Task goal: Write out all of the data exactly as it appears.

Records for this task:
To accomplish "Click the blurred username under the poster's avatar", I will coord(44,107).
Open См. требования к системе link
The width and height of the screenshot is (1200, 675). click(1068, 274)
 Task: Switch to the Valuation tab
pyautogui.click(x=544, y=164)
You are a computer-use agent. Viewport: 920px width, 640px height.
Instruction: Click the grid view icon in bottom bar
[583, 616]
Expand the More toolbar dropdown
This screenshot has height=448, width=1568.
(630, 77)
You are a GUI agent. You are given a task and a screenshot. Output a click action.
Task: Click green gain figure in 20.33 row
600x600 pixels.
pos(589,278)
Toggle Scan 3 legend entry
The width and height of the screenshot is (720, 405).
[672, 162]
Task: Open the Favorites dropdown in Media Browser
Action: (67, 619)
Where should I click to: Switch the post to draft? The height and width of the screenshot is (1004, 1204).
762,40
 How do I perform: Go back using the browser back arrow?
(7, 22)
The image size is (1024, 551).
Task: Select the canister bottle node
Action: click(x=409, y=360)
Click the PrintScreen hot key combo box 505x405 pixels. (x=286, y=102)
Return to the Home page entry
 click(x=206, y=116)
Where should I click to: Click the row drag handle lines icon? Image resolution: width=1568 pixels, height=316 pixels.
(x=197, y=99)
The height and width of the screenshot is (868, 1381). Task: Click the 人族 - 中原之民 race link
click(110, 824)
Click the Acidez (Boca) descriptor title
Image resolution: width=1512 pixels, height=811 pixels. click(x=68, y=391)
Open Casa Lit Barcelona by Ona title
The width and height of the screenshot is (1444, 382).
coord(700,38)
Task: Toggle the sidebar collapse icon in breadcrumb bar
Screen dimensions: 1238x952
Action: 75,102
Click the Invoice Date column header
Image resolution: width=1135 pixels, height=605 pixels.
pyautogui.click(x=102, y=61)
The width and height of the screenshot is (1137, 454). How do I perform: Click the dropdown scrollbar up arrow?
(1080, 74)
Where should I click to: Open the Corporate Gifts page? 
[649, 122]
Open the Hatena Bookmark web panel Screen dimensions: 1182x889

Finished task:
To accomplish "Click the blurred username under the poster's avatar", I will coord(44,107).
Open См. требования к системе link
The width and height of the screenshot is (1200, 675). click(1068, 274)
 Task: Switch to the Valuation tab
pyautogui.click(x=544, y=164)
You are a computer-use agent. Viewport: 920px width, 640px height.
Instruction: Click the grid view icon in bottom bar
[583, 616]
Expand the More toolbar dropdown
This screenshot has height=448, width=1568.
(630, 77)
You are a GUI agent. You are given a task and a screenshot. Output a click action.
Task: Click green gain figure in 20.33 row
600x600 pixels.
pos(589,278)
Toggle Scan 3 legend entry
The width and height of the screenshot is (720, 405).
[672, 162]
Task: Open the Favorites dropdown in Media Browser
Action: (67, 619)
Where should I click to: Switch the post to draft? The height and width of the screenshot is (1004, 1204).
762,40
 How do I perform: Go back using the browser back arrow?
(7, 22)
The image size is (1024, 551).
Task: Select the canister bottle node
Action: click(x=409, y=360)
Click the PrintScreen hot key combo box 505x405 pixels. (x=286, y=102)
Return to the Home page entry
 click(x=206, y=116)
Where should I click to: Click the row drag handle lines icon? Image resolution: width=1568 pixels, height=316 pixels.
(x=197, y=99)
The height and width of the screenshot is (868, 1381). Task: Click the 人族 - 中原之民 race link
click(110, 824)
Click the Acidez (Boca) descriptor title
Image resolution: width=1512 pixels, height=811 pixels. click(x=68, y=391)
Open Casa Lit Barcelona by Ona title
The width and height of the screenshot is (1444, 382).
coord(700,38)
Task: Toggle the sidebar collapse icon in breadcrumb bar
Screen dimensions: 1238x952
Action: 75,102
Click the Invoice Date column header
Image resolution: width=1135 pixels, height=605 pixels.
pyautogui.click(x=102, y=61)
The width and height of the screenshot is (1137, 454). How do I perform: Click the dropdown scrollbar up arrow?
(1080, 74)
Where should I click to: Open the Corporate Gifts page? 
[649, 122]
Open the Hatena Bookmark web panel Screen dimensions: 1182x889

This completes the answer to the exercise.